The poll says they’re white, male, rural conservatives. So basically they are indeed, the racist, religionist, xenophobic, homophobic rednecks they appear to be. They’re also not “independent.” Almost 90% of them say they vote Republican. The rest probably don’t vote at at all or vote for fringe parties. None of the them vote for Democrats. None of them are liberals. bNone of them are moderates. It’s an extreme right wing movement, motivated almost entirely by an incoherent portmanteau of social and religious hostility. The “movement” such as it is, is shrinking, not growing, and never had any life or expansion outside of right wing talk radio listeners.
Qunnipiac’s latest demographic study. They’re the Bubbas, basically.
The motto is “Take our country back” - but from whom, if not the non-whites / non-males / non-straights?
Right, they’ll never get anywhere without a coherent agenda or an actual leader not nicknamed “Caribou Barbie” of Fox News, who provides what organization they have.
On social liberalism/civil libertarianism, sure. But the “Conservative Movement” has benefited from the confusion between social conservatism & economic conservatism. In the 1950’s, the economic conservatives that are now oft applauded as the moderate mainstream were condemned by no less a figure than Ike himself as “stupid.”
The reason you’re confused is because the ‘right’ isn’t a single direction.
The new conservatives are more socially moderate than the old ones. They’re younger and more educated.
However, they’re more fiscally conservative than the old ones.

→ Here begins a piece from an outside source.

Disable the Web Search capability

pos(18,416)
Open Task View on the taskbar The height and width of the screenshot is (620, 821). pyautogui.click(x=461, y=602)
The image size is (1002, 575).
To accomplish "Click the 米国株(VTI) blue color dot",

Or let me put it this way - in the past, all you had to do to get the support of the right was to pander to religious issues. Promise to restore prayer in school, fight against abortion and gay rights, and rile them up with talk about how Christmas was under assault and how the Democrats wanted to eliminate God from public discourse. So long as you did that, they didn’t really care if you spent money like a drunken sailor.

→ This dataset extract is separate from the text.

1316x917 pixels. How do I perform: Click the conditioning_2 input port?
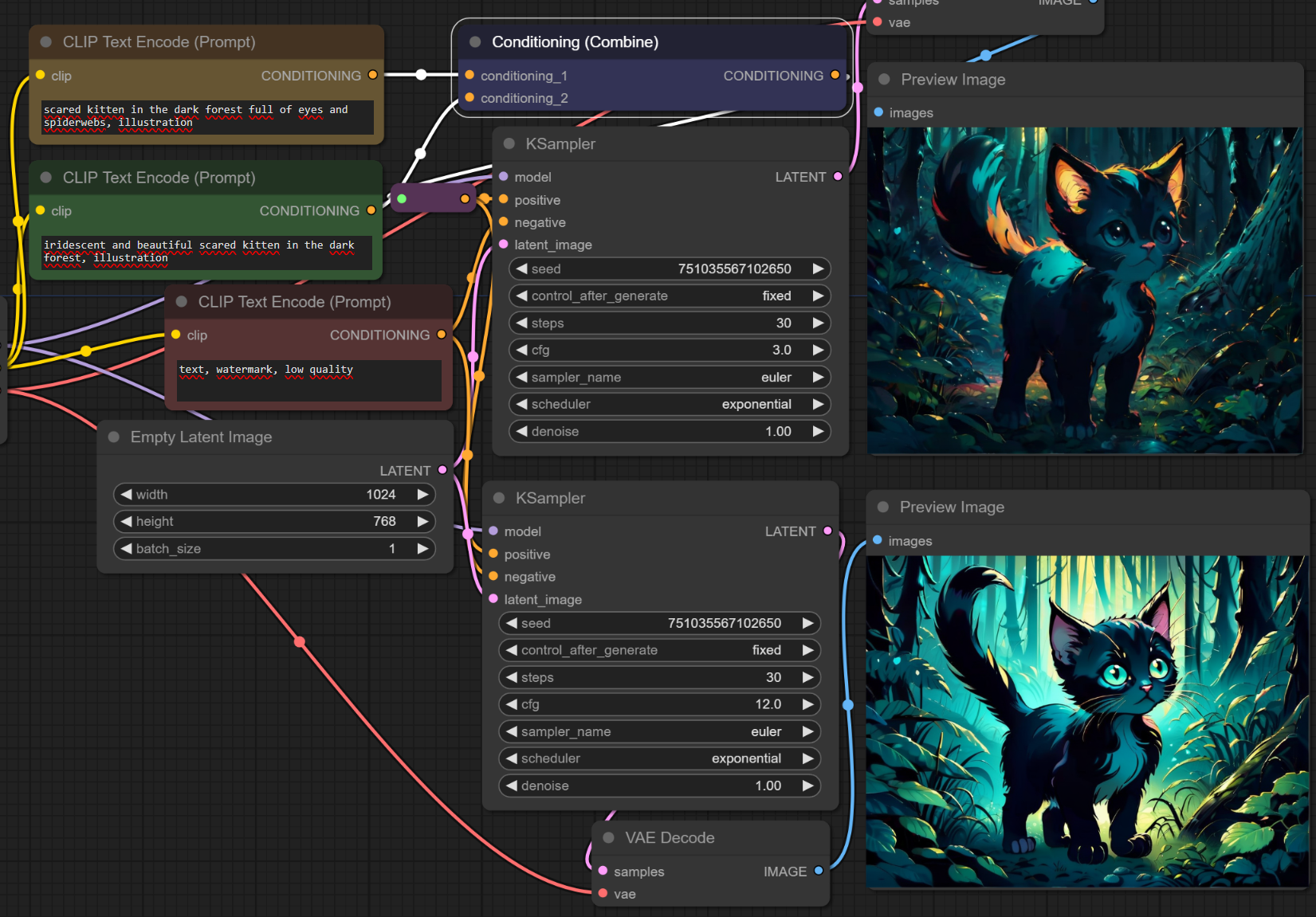click(469, 98)
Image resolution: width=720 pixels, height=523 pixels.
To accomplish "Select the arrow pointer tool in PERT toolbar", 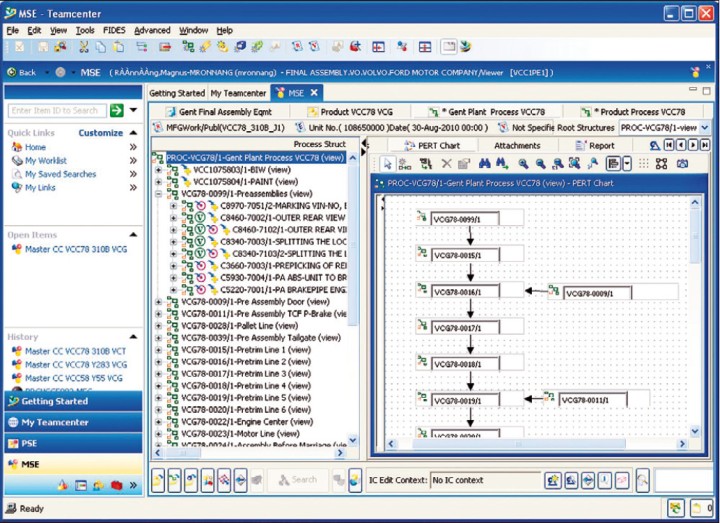I will 387,164.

The current conservative movement wants the spending stopped. They want the size of government cut. As long as politicians promise to do that, they can support gay marriage and not say a word about abortion or other cultural issues.
The conservatives still have lots of religious people, just like the old party had lots of fiscal conservatives. It’s a matter of the center of gravity shifting.
So if you think of the right on a two dimensional axis, with the top right being social conservatism and the bottom right being libertarianism, then what has been happening is that conservatives are not moving right, they’re moving down.
It’s a losing battle for them. The non-white demographic is growing at a faster rate than whites.
Bingo.
As the non-whites, non-males, and non-straights have increased in influence, the neo-racist wing of the conservatives has become increasingly incensed and reactionary. Also, the GOP has a severe leadership vacuum, and has since Gingrich was disgraced (also partly because W. was so inept.) As a result, the wackos have their stage; they’re the angry white men scared of diminished power and the rise of the hated other.